Investigators at The Children’s Hospital of Philadelphia are exploring a new gene therapy approach that aims to reactivate the production of fetal hemoglobin as a potential intervention for patients with sickle cell disease. In the U.S., it is estimated that sickle cell disease affects 100,000 newborns, especially Hispanic-Americans and African-Americans. This inherited disease distorts the red blood cells into a sickle shape, like the letter “C,” that blocks blood flow and damages blood vessels and many organs. A sickle cell gene mutation tells the body to make a defective type of hemoglobin, which is the oxygen transport protein in red blood cells.
Pre-empting the effects of this sickle cell gene mutation has been a focus of CHOP hematology researcher Gerd A. Blobel, MD, PhD, and the August edition of Cell reported his novel findings. Dr. Blobel and his co-authors described how they altered the genetic architecture behind a developmentally controlled process called hemoglobin switching.
A form of hemoglobin that has anti-sickling properties is made only during the fetal period when red blood cells are produced by the liver. Shortly after birth, a transition occurs that silences the fetal globin genes as the bone marrow gradually takes over blood formation. Gene expression shifts to mostly create the adult form of hemoglobin, which in sickle cell disease will be the variant type.
Adult hemoglobin (HbA) almost completely replaces fetal hemoglobin (HbF) within six months after birth, which helps to explain why patients with sickle cell disease do not experience symptoms as newborns. It has been known for a long time that patients with sickle cell disease who have higher ratios of HbF tend to experience a milder course of the disease.
“A major driver in the field for many years has been to understand the molecular basis and the machinery that controls that switch,” Dr. Blobel said. “The goal is ultimately to overcome the silencing of the fetal globin genes and turn them back on.”
His research team’s particular strategy to manipulate gene expression not only elevates the amount of HbF but also downregulates the amount of faulty HbA, thereby reducing the sickle cell inducing properties of the mutated form of HbA.
The current study employs artificial zinc finger protein technology that Dr. Blobel and colleagues adapted for use in hemoglobin regulation and described in Cell two years ago. At the time, the zinc finger proteins were engineered in a way that they locate to specific sites on the chromosomes and foster contacts between chromosomal regulatory elements called promoters and enhancers that reside very far apart on the chromosome. This juxtaposition led to the formation of a chromosomal loop.
“Our 2012 study was the first in which such looped gene contacts were produced at a normal gene in its native location,” Dr. Blobel said. “We thought, now that we have this useful system, let’s explore whether it can be put to therapeutic use.”
In the present study, the researchers showed that they can use forced gene looping to override the stringent developmental gene expression of the globin gene cluster, which is composed of embryonic, fetal, and adult type genes responsible for the creation of hemoglobin. During development, a powerful enhancer for the expression of all these genes, called the locus control region (LCR), physically contacts the embryonic, then fetal, and later the adult genes via chromatin looping.
Dr. Blobel’s team designed zinc fingers in a way that they would promote looped contacts between the LCR and the fetal genes in adult red blood cells. This approach worked well and indeed enhanced the expression of fetal genes and reduced the level of the adult type genes. In the context of sickle cell disease, this would be a double benefit since both high fetal gene expression and low levels of the mutated toxic form of adult hemoglobin would ameleriorate the disease.
“This is a novel way to manipulate gene expression via altering chromatin architecture,” Dr. Blobel said.

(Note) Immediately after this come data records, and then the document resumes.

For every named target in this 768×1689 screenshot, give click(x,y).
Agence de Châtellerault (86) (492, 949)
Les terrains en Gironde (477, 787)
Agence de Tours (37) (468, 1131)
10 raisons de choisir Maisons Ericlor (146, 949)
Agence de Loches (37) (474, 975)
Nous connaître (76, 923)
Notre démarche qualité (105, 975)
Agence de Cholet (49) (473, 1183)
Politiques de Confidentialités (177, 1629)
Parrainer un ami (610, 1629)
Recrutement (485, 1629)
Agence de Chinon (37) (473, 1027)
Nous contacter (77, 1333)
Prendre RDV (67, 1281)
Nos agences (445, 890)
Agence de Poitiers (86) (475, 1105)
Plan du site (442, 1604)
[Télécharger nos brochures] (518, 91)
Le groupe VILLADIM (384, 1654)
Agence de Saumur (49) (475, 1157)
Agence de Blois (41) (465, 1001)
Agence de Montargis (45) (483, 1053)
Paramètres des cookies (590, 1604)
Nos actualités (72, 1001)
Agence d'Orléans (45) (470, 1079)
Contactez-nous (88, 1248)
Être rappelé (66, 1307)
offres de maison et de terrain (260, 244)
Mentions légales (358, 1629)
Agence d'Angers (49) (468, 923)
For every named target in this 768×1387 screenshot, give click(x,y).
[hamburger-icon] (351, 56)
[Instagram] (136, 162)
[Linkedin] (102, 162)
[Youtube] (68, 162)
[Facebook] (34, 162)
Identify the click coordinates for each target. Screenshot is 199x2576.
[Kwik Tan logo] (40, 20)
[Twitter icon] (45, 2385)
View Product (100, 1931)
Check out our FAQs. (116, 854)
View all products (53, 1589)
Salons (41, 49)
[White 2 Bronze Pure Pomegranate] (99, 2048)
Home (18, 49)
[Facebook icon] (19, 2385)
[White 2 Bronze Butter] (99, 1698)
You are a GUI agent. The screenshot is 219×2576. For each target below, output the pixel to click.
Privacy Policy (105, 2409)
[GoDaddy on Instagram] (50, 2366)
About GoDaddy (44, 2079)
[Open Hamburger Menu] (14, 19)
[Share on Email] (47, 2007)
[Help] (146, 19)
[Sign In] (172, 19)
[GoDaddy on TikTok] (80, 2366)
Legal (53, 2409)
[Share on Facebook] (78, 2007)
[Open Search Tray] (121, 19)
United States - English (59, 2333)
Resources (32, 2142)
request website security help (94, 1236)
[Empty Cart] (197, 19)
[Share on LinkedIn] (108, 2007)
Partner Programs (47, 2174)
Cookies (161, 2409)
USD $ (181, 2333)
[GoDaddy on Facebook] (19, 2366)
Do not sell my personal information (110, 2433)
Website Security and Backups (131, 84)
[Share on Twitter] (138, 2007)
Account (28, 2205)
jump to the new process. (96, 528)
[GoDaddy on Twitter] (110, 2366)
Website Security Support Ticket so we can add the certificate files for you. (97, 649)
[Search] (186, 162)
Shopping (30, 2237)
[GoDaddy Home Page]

The researchers carried out the experiments in cultured blood cells from mice and humans. The next step is for the team to use a pre-clinical model to further test their strategy. This involves the use of genetically engineered mice bearing the human globin genes (including the sickle cell anemia gene mutation) in place of the mouse genes. These animals have manifestations of sickle cell disease similar to human patients. Blood stem cells from these mice will be modified with a viral gene transfer vector that expresses the zinc-fingered looping protein, and then used in bone marrow transplants to see if it can correct the disease in the animal model. If this is successful, the long-term goal is to start a clinical trial in humans.
The Sickle Cell Center at CHOP has a longstanding commitment to sickle cell disease research and is one of the largest programs of its kind in the U.S., providing comprehensive care to almost 1,000 patients. Dr. Blobel’s work is supported by funding from the National Institute of Diabetes Digestive and Kidney Diseases and the National Heart, Lung, and Blood Institute.